═════ Passage to read
At a young age, Bryan Stevenson, a criminal defense lawyer, established a practice focused on freeing people Alabama’s notorious prisons and on death row from execution. While the rest of the country was slowly killing less people sentenced to death by the courts, Alabama’s execution rate went the opposite direction.
In 2014, he released a book about his journey and The Equal Justice Initiative, the nonprofit he started to represent death row inmates, that covers many angles of the justice system. It is a heartbreaking book which lays bare the human torture and cost wreaked by our broken justice system. But deeper than the facts and injustice held in Stevenson’s pages, he asks us all to deepen our empathy in the most uncomfortable way. Haven’t we all asked for mercy and redemption at one point in our lives? Don’t we all deserve mercy? Aren’t we all better than our worst day?
America destroys people, and Stevenson tells stories of many of his clients obliterated by poverty, systemic racism and abuse. People who you cannot believe were still breathing by the time they got to him and asked for criminal defense representation.
These people, broken by the state, mental illness, disability and poverty, instead of being met with healing, compassion and accountability are thrown away into prisons that violate numerous human rights, and are either sent to execution or returned to society more abused and traumatized than ever before.
“In their broken state, they were judged and condemned by people whose commitment to fairness had been broken by cynicism, hopelessness, and prejudice,” Stevenson writes.
This is the clunky, sticky work of abolition and peering into the justice system: it demands we see people behind bars or otherwise caught up as no different from our own broken selves. It asks us to look deeply into their lives to understand people despite their crimes or level of innocence.
“We are all broken by something. We have all hurt someone and have been hurt. We all share the condition of brokenness even if our brokenness is not equivalent,” he writes. Stevenson goes further to say that very brokenness is what makes us human.
How are you broken? When have you received compassion and mercy when you were undeserving of it? What makes us believe that we can deny the same to anyone else?
What could it mean to treat people with love and compassion instead of punishment? How different would our world look?
══════════
═════ Supplied data
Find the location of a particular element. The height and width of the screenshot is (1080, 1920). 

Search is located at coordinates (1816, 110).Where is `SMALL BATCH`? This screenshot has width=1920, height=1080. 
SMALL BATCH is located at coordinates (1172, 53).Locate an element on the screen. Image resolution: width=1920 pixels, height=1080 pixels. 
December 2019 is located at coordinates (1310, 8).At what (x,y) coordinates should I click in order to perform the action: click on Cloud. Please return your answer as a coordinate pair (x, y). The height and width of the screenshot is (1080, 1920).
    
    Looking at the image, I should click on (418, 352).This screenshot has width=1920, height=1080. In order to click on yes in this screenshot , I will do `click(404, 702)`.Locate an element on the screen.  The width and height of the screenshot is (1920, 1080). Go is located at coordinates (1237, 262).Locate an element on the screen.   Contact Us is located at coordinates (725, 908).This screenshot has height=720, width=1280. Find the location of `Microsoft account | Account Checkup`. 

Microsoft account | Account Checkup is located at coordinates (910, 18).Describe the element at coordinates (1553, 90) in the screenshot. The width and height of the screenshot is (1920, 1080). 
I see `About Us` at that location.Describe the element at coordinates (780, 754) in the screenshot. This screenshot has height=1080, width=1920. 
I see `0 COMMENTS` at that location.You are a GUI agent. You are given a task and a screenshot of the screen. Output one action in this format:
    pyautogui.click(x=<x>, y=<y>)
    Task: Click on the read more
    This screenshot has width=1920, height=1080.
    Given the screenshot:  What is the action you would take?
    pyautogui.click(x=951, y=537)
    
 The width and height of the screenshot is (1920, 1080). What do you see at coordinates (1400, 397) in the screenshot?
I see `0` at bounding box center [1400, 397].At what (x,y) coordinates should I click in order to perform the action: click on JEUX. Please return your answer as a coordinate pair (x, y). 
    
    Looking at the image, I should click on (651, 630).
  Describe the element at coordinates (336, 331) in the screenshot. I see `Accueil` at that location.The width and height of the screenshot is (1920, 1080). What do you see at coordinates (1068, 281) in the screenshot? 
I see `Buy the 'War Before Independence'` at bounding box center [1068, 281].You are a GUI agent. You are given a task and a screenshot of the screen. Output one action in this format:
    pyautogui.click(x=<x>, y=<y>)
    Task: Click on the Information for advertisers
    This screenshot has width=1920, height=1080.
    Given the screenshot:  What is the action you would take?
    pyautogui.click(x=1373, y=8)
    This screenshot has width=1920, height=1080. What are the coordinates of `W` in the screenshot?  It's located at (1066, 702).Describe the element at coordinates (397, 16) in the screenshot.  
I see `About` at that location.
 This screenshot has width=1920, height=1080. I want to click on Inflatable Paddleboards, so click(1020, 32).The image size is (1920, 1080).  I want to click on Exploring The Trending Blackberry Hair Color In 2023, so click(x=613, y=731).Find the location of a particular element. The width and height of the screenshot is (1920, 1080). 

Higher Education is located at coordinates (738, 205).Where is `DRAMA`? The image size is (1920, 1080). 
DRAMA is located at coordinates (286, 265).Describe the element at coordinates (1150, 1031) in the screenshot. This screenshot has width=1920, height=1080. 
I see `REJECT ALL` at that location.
══════════
Problems to solve
1 – Answer these questions using the passage on Bryan Stevenson:
(a) In what year did Stevenson release his book?
(b) What is the name of the nonprofit he started to represent death row inmates?
(c) In the quote from Stevenson, what had broken the commitment to fairness of the people who judged and condemned his clients?
2 – Does each statement agree with the passage on Bryan Stevenson? Give yes or no for each, with the deciding words quoted from the passage.
(a) Stevenson writes that everyone's brokenness is the same.
(b) Stevenson is a criminal defense lawyer.
(c) Stevenson says brokenness is what makes us human.

Per-task answers
1 –
(a) 2014
(b) The Equal Justice Initiative
(c) Cynicism, hopelessness, and prejudice

2 –
(a) No: "We all share the condition of brokenness even if our brokenness is not equivalent."
(b) Yes: "Bryan Stevenson, a criminal defense lawyer"
(c) Yes: "Stevenson goes further to say that very brokenness is what makes us human."